Ranomafana National Park

One of the most popular woodlands in the country is the Ranomafana National Park, sprawling over a large mountainous terrain of dense humid forest and situated about 60km north of the city of Fianarantsoa. The reserve is characterised by numerous small streams which plummet down to the spectacularNamoronaRiver. Perhaps the park’s most famous furry resident is the critically endangered golden bamboo lemur, a species that laid undiscovered until 1986. As the name suggests, this shy variety of lemur subsists on a diet of giant bamboo shoots and is most active at dawn and dusk. The rare species travels in small groups of two to six and typically relocate up to 400 metres per day.
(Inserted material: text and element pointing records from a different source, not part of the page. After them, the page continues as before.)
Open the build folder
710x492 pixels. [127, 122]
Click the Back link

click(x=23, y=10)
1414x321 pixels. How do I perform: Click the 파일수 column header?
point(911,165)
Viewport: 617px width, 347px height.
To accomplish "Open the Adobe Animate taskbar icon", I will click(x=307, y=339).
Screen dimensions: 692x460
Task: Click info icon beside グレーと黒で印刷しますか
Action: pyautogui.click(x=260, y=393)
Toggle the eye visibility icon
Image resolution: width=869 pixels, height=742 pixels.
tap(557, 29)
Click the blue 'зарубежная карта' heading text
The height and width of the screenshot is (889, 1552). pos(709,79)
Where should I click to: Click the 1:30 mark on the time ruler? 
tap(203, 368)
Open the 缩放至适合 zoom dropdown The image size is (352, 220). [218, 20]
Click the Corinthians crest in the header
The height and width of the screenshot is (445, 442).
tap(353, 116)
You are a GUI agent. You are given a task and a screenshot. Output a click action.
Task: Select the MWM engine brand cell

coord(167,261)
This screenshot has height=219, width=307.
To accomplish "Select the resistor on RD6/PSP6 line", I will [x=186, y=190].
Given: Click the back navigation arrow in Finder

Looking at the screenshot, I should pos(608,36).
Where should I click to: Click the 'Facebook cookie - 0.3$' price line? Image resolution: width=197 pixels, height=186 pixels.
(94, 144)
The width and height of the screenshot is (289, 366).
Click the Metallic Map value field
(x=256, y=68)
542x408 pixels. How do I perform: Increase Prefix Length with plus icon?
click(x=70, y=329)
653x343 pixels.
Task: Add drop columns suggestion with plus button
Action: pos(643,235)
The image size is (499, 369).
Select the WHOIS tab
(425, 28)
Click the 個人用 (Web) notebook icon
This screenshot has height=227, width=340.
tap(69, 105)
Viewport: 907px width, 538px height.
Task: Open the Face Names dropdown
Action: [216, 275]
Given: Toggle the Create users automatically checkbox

There are five different walking circuits for tourists to choose from in the Ranomafana, with the shorter journeys proving the most popular — especially during the high season. For those who have an advanced level of fitness and are seeking true immersion, there’s the Soarano Circuit, a two- to three- day 20km trek through the primary forest. This longer pilgrimage increases the chance of spotting rare wildlife and also offers a cultural visit to a pair of traditional tanala villages located deep in the heart of the forest. The Varibolomena Circuit on the other hand is the most traversed route in the reserve and can be completed in less than four hours. The walk can be made during the day or night and passes by a picturesque waterfall, an opportune location to search for the 98 separate species of frog which inhabit the park’s marshy wet regions. The Ranomafana is best visited during the dryer months of May, September, October and November.